Prisoners deserve better during COVID

Oliver Peterson

Prisoners are not being adequately protected during the coronavirus, because they are unable to practice social distancing.

Sophia Van Beek, Copy-Editor

In an Alabama state prison, an anonymous man is hunched over a camera pleading for his life; another inmate claims that “death is imminent” according to a CNN report. One hundred inmates rioted for their lives when six people at the Washington State Penitentiary tested positive for COVID-19, according to the Wall Street Journal. As the virus spreads across the nation, a significant population is being left unprotected: the incarcerated. People have died and will continue to die because of the government’s delayed response.

The Justice Collaborative, an organization that advocates for the ethical treatment of prisoners, said prisons are “the perfect breeding ground for the coronavirus”; this makes the incarcerated population especially vulnerable. Inmates share bathrooms, showers, and bedrooms, with infrequently-washed clothing and bed sheets.

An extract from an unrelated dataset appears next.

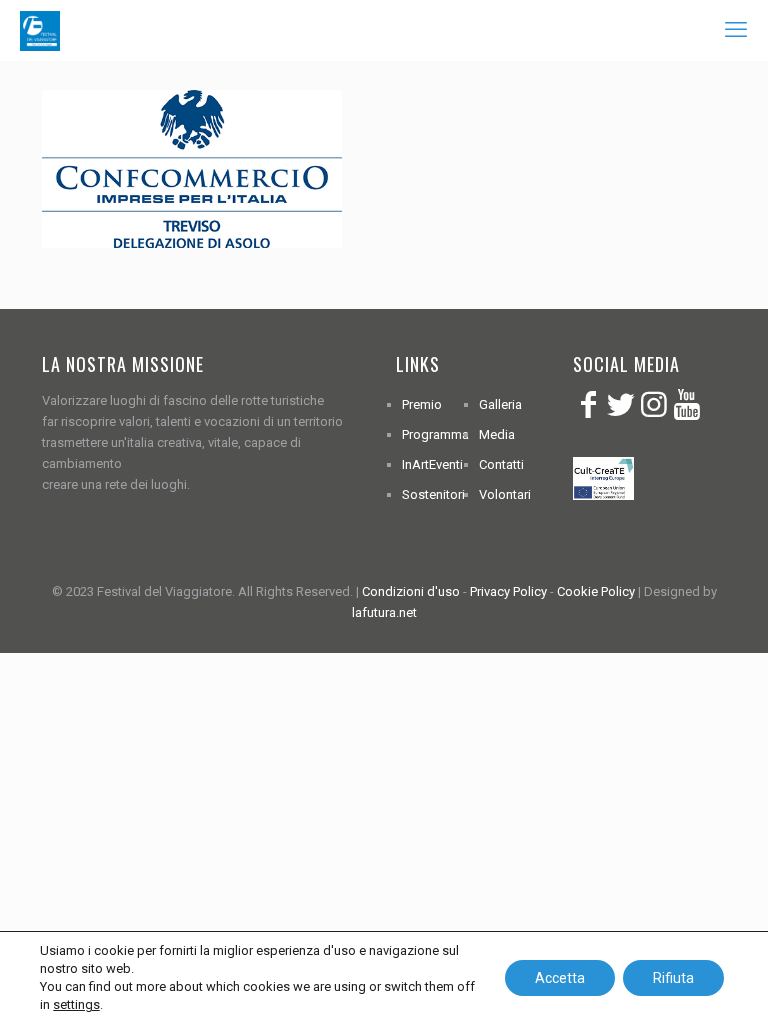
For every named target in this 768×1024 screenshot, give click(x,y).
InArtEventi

If the federal government can’t even promise safety to unincarcerated members of society by providing widespread testing, masks, and ventilators, how badly, one wonders, might prisoners be suffering? 

Inmates are sick and dying. Across the entire prison system, 9,437 prisoners and nearly 4,000 staff tested positive, as of April 24, but that is most certainly an undercount, according to The Marshall Project. That’s compared to the 1.5 million prisoners across the federal and state system.

People of color are already at a higher risk of contracting and dying from the coronavirus, according to the Centers for Disease Control

Over 70% of those in the prison system are Black or Latinx, so people of color will continue to adversely from COVID-19, according to the American Civil Liberties Union (ACLU). This is both a problem of prisoner equity and race.

Beyond the coronavirus, this is a testament to poor prison conditions and overcrowding problems in general. Some state prisons, with Alabama prisons being the worst, are at 300% capacity. Jail cells are unsanitary and aren’t regularly cleaned. Some prisoners report that they don’t have hand sanitizer and soap. We wouldn’t accept that for ourselves, and prisoners shouldn’t have to either. We have to uphold basic health standards for every human and confront the very real problem of mass incarceration in the United States.

Even if inmates have committed crimes, they are deserving of their lives and health. Simply being a prisoner during a pandemic shouldn’t be a death sentence. Raymond Rivera, for instance, was in prison for a minor parole violation. After waiting for several months on a final decision, he was released, only to die the very next day from COVID-19, according to the New York Times. Had Riker’s Island in New York, where he was held, been better equipped with medical supplies and had better conditions, he could still be alive. Had he been freed and allowed to practice social distancing in his home, he could still be alive. We will hear stories like this for months to come, and the gross injustice is tragic. 

Moral arguments aside, keeping prisoners in confinement doesn’t make practical sense. Prisons, many of which have poor conditions and are overcrowded, are the perfect place for the virus to run rampant. People will die and continue to infect others. Prison guards or food service workers, for instance, could go home with the virus. Social distancing only works if everyone practices it, but prisoners don’t have that ability. 

The solution is two-fold. First, we must release non-violent prisoners, and safely relocate others much faster than the Bureau of Prisons currently is. This will ease the number of inmates, allowing others to properly quarantine, which will prevent the spreading and prolonging of the virus. As of April 3, only 1,027 new prisoners were put into home confinement, about half of one percent of inmates currently in the custody of the Bureau of Prison. This is out of the hundreds of thousands of vulnerable inmates that should be released. 

It is important to act sooner rather than later – efficiency is valuable during a global pandemic. The BOP has failed to act quickly enough, and is risking lives. The Bureau initially intended to waive the eligibility requirement in which inmates needed to serve 50 percent of their time before applying for home confinement. However, the BOP has reversed this policy, getting up the hopes of inmates and their families, risking their lives.  Around the world, prisoners are being released to prioritize citizens’ safety. 

A second, more long-term solution, is to work towards solving mass incarceration which causes unsanitary, overcrowded prisons. That is, of course, a paramount task, but the COVID crisis has exposed failures in our prison system and shown the true danger of mass incarceration, and we can’t ignore it any longer.

In the face of this crisis, isolated in quarantine, and watching as medical supplies run lower and body counts get higher, we have a lot of time and good reason to reflect. During a time like this, we must be vocal about health and human injustices, especially for those currently imprisoned, risking death, and without a voice.